**Given passage:**
= = = =

Theorem 3.9 (Theorem A, [35]).

Let $f$ be an entire function with BWD. Then for every Julia component $C$ of $f$ with bounded forward orbit, the following are true.

1.

$C$ is quasiconformally homeomorphic to a Julia component of a polynomial.
2.

If $C$ is full then it is buried.
3.

If $C$ is not full then each bounded component of its complement consists of either an attracting domain, a parabolic domain, a Siegel disk or one of their pre-images.
4.

If $C$ is wandering then it is singleton as well as buried.

The main idea of the proof of Theorem 3.9 is that $f^{k}$ for some $k\geq 1$ is a polynomial-like map on suitable domains (see Main Lemma in [35]). However, this observation is already made by Zheng (see Proof of Theorem 3, [51]). Indeed Theorem E of [35] is a restatement of Theorem 3 of [51]. A natural question arises in the back drop of Theorem 3.9.

Question 10.

Let $C$ be a Julia component of an entire function $f$ with BWD. Also, let $C$ be disjoint from the boundary of every BWD and its forward orbit is unbounded. Then, are the following true?

1.

If $C$ is full then it is buried.
2.

If $C$ is wandering then it is singleton as well as buried.

There are two possibilities for $C$ in the above question, namely all the points of $C$ are escaping or none is escaping. This observation may be useful for answering the question.

3.3 Escaping set

The escaping set for an entire function $f$ is defined as $I(f)=\{z:\lim_{n\to\infty}f^{n}(z)=\infty\}$ . In 1989, Eremenko proved that $\mathcal{J}(f)=\partial I(f)$ , $\mathcal{J}(f)\cap I(f)\neq\emptyset$ and $\overline{I(f)}$ has no bounded components [27]. In 1989, Eremenko conjectured that $I(f)$ has no bounded component. Later in 1999, Bergweiler and Hinkkanen [14] introduced an important subset $A(f)$ of the escaping set, called the fast escaping set, defined by

A(f)=\{z\in I(f):\penalty 10000\ \mbox{there exists}\penalty 10000\ L\in\mathbb{N}\penalty 10000\ \mbox{such that }|f^{n}(z)|>M(R,f^{n-L}),\penalty 10000\ \mbox{for all}\penalty 10000\ n>L\}

where $M(r,f)=\max_{|z|=r}|f(z)|$ and $R$ is any value such that $R>\min_{z\in\mathcal{J}(f)}|z|$ . The set $A(f)$ is non-empty and completely invariant. Therefore, $\mathcal{J}(f)\subset\overline{A(f)}$ . Further, if $f$ does not have any wandering domain, then $A(f)\subset\mathcal{J}(f)$ . All these results can be found in [14]. In 2005, Rippon and Stallard proved that every component of $A(f)$ is unbounded (see Theorem 1, [43]). This gives that $I(f)$ has at least one unbounded component providing some evidence supporting Eremenko’s conjecture. The following theorem by Rippon and Stallard shows that the conjecture is true for entire functions in the presence of BWD.

Theorem 3.10.

(Theorem 2, [43]) If $f$ is an entire function having a BWD, then

1.

the sets $A(f)$ and $I(f)$ are connected and unbounded;
2.

the closure of each BWD is contained in $A(f)$ .

= = = =

**Directives:**
1 > In the passage on escaping sets of entire functions, what did Rippon and Stallard prove in 2005 about the components of $A(f)$?
2 > Extend the passage on escaping sets of entire functions, beginning immediately after its final sentence.

**Entries:**

= = = =

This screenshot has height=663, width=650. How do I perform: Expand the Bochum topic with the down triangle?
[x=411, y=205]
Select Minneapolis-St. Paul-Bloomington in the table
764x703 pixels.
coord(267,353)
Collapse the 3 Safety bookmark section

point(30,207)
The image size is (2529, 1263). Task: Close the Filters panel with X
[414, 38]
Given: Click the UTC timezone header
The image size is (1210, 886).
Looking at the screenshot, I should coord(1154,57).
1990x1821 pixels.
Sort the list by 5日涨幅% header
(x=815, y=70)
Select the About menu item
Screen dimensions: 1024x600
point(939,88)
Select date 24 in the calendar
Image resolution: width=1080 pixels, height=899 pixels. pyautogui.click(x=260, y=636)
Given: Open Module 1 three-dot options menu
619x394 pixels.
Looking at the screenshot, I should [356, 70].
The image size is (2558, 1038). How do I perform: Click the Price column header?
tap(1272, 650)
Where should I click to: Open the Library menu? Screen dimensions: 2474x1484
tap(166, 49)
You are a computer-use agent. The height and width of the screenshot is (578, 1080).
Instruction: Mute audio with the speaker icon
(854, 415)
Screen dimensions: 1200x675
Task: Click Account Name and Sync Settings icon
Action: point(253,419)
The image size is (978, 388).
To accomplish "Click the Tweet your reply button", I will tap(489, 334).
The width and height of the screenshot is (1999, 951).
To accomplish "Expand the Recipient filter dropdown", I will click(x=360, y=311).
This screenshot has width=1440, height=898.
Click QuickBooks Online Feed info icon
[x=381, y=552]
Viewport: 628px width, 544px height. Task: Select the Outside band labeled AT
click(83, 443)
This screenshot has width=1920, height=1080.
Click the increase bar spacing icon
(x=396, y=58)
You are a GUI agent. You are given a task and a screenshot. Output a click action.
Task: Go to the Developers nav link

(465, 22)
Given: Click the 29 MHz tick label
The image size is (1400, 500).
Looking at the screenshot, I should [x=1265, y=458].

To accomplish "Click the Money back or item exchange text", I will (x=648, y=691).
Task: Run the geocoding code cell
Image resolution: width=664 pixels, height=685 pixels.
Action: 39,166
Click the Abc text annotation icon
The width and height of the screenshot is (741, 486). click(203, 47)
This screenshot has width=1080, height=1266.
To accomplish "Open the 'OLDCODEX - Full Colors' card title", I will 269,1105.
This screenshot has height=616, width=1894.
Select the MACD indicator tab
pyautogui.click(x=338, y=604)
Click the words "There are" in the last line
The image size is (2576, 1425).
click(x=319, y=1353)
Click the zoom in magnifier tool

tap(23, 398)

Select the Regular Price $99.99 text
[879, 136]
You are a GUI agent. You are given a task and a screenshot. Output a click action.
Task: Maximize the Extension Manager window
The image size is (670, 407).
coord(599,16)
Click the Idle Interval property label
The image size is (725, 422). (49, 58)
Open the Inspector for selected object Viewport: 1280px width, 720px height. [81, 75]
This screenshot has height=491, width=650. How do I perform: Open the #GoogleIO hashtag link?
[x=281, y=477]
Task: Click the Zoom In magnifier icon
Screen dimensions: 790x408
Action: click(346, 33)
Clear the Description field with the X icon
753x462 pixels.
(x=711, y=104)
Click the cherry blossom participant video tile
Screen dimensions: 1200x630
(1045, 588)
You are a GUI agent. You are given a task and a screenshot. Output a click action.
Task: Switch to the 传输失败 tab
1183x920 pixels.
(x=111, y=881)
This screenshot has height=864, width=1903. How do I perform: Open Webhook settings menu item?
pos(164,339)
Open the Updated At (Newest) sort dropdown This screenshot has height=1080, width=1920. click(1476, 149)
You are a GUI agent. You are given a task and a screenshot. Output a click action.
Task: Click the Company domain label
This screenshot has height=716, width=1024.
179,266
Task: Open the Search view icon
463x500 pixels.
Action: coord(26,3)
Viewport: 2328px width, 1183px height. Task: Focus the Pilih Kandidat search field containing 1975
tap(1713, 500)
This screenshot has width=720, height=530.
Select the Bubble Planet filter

= = = =

**Results by task:**
1 > Every component of $A(f)$ is unbounded.

2 >
The first conclusion of the above theorem gives that the escaping set of an entire function with BWD contains all BWDs along with some connected sets each of which intersects the Julia set and joins two BWDs.

For a BWD $U$ of an entire function $f$ , the set $\cup_{n\geq 1}f^{n}(U)$ is clearly unbounded. This leads to an interesting question.

Question 11.

For a simply connected wandering domain $W$ of an entire function $f$ , is it always true that $\cup_{n\geq 1}f^{n}(W)$ is unbounded?

This question can be reworded as: Is every simply connected wandering domain of an entire function is either escaping or oscillating? In 2000, Zheng answered this question positively under the hypothesis that the function has a BWD.

Theorem 3.11.

(Theorem 3, [51]) Let $f$ be an entire function having a BWD. Then for every wandering domain $U$ of $f$ , there is a subsequence ${n_{k}}$ of natural numbers such that $f^{n_{k}}(z)\to\infty$ uniformly as $k\to\infty$ on $U$ . In particular, $\bigcup_{n\geq 1}U_{n}$ is unbounded.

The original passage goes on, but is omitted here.